Einer davon ist der SPD-Bundestagsabgeordnete Jörg Tauss, gegen den die Staatsanwaltschaft Karlsruhe wegen des Verdachts der Kinderpornografie ermittelt. Tauss und der 29-Jährige seien per SMS und MMS in Kontakt gewesen, sagt Frank Schmitt, Leiter der Staatsanwaltschaft Bremerhaven. Der junge Mann steht im Verdacht, kinderpornografische Bilder besessen und verbreitet zu haben. „Die Ermittlungen haben ergeben, dass der Bremerhavener Daten per Handy an den Abgeordneten geschickt hat“, sagt der Oberstaatsanwalt. Ob Tauss auch etwas zurückgeschickt habe, sei noch unklar.
Der 29-Jährige ist vorbestraft. Ende 2007 wurde er wegen des Besitzes von kinderpornografischem Material zu einer Freiheitsstrafe von neun Monaten auf Bewährung verurteilt. Seine Motive sind laut Schmitt bislang unklar. Es gebe keinen Hinweis, dass der Beschuldigte nach Gewinn gestrebt habe. Die Ermittlungen kamen durch einen Zufallsfund in Potsdam in Gang. Die Staatsanwaltschaft Bremerhaven erhielt von den Potsdamer Kollegen im Sommer 2008 einen Brief, in dem der Bremerhavener einem Potsdamer für eine DVD dankte.

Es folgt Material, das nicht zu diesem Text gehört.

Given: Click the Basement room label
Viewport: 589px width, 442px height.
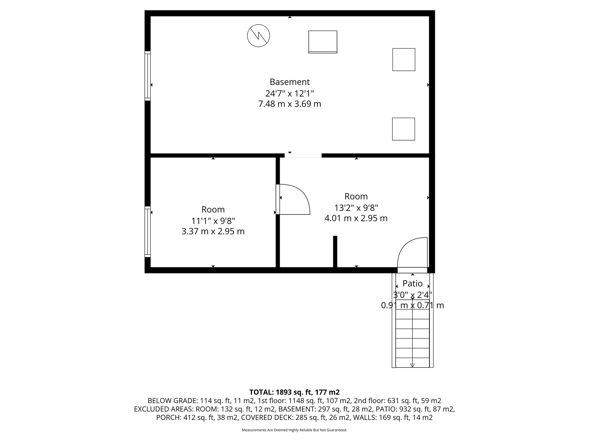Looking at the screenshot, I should (290, 82).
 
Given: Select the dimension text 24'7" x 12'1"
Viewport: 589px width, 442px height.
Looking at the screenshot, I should (290, 93).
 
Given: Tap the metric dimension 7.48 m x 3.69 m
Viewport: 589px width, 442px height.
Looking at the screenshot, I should (290, 104).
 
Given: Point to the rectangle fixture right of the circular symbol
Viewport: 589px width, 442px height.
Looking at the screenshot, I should (323, 42).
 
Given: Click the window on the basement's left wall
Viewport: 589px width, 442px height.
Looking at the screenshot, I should (148, 76).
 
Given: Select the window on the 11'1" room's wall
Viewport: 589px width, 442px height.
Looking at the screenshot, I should (148, 231).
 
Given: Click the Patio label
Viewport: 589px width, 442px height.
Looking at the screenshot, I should (412, 284).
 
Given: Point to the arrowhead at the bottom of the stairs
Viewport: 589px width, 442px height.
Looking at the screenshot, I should (412, 365).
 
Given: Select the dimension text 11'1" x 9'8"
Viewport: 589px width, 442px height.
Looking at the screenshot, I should (213, 221).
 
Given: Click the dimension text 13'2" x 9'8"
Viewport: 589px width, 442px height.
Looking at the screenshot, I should (356, 207).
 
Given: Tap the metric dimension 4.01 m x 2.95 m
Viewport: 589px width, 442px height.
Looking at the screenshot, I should (356, 218).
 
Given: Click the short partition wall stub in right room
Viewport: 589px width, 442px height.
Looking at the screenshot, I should (335, 252).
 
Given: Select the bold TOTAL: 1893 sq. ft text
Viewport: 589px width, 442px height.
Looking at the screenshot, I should (294, 392).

Einen Tag später wurde die Wohnung des 29-Jährigen durchsucht. „Wir stellten umfangreiches Beweismaterial sicher: drei Handys, externe Festplatten, CDs, DVDs sowie einen Computer mit einer großen Festplatte“, sagt Schmitt. „Die Sachverständigen müssen nun alle Dateien angucken, bewerten, die genaue Fundstelle auf dem Computer vermerken, angeben, wann die Datei gespeichert und zuletzt geändert wurde. Das ist sehr aufwändig. Wir müssen daher mit einer längeren Bearbeitungsdauer rechnen. Normalerweise dauert es Monate, bis aus einem Computer ein Beweismittelordner erstellt werden kann.“
Die Seestadt sei keine kinderpornografische Hochburg. „Es gab in den vergangenen Jahren nur wenige Verfahren wegen des Besitzes kinderpornografischer Bilder, wegen des Verbreitens hatten wir bislang kein Urteil“, betont der Chefermittler.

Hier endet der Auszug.